Executive summary
Vulnerability analysis pairs automated scanning with human judgment to find and fix weaknesses before attackers exploit them. The most effective programs prioritize by exposure and exploitability, enforce SLAs for remediation, and verify fixes continuously.
Core steps of vulnerability analysis
- Discover assets and categorize by business criticality.
- Scan for vulnerabilities and configuration weaknesses.
- Prioritize findings using severity, exploitability, and exposure.
- Assign owners and SLAs; remediate or mitigate.
- Validate fixes and retest; track metrics over time.
Prioritization framework
Factors
- Severity (CVSS) and presence of known exploits.
- Internet exposure vs. internal-only.
- Data sensitivity on the impacted asset.
- Compensating controls such as WAF or segmentation.
SLA examples
- Critical internet-facing: 72 hours.
- High internet-facing: 7 days.
- Internal critical: 14 days.
- Medium: 30 days with monitoring for exploitation.
Common vulnerability categories
- Unpatched software and firmware with known CVEs.
- Misconfigurations: open storage buckets, default credentials, weak TLS.
- Identity gaps: missing MFA, excessive privileges, stale accounts.
- Web app flaws: injection, XSS, access control issues.
- Supply chain issues: vulnerable dependencies and plugins.

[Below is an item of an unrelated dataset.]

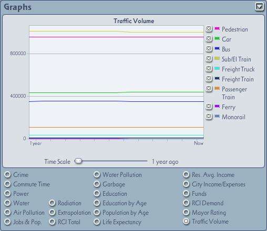Click the Freight Truck cyan legend icon
Viewport: 267px width, 231px height.
217,68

Verification and validation
After remediation, rescans confirm closure. For high-risk issues, manual validation or exploitation tests ensure the vulnerability is truly fixed. Track drift by monitoring for reopened findings or new exposures on the same assets.
How SecurityScore.me helps
SecurityScore.me runs continuous vulnerability assessment on your external attack surface, prioritizes findings by exploitability, and links each issue to guided remediation. Score changes show how fixes reduce risk over time, and alerts fire when new critical issues appear.
Conclusion: key takeaways
- Continuous discovery and scanning keep your inventory and risk current.
- Prioritize by exposure and exploitability, not just raw CVSS.
- Enforce SLAs, verify fixes, and track metrics like MTTP and open criticals.
FAQ
What is vulnerability analysis?
It is the process of discovering, assessing, and prioritizing security weaknesses in systems, applications, and configurations before attackers exploit them.
How often should scanning run?
Continuously for internet-facing assets and at least weekly for internal systems. Run ad-hoc scans after major changes or new deployments.
How do I prioritize findings?
Use severity (CVSS), exploitability, asset criticality, and exposure. Focus first on critical CVEs on internet-facing assets and issues with known exploits.
Do I need both automated scanning and pen tests?
Yes. Automated scans catch common issues quickly; periodic pen tests find logic flaws and chained attacks that scanners miss.
What metrics matter?
Mean time to patch, percentage of critical findings open over SLA, exploitable internet-facing issues, and remediation rate over time.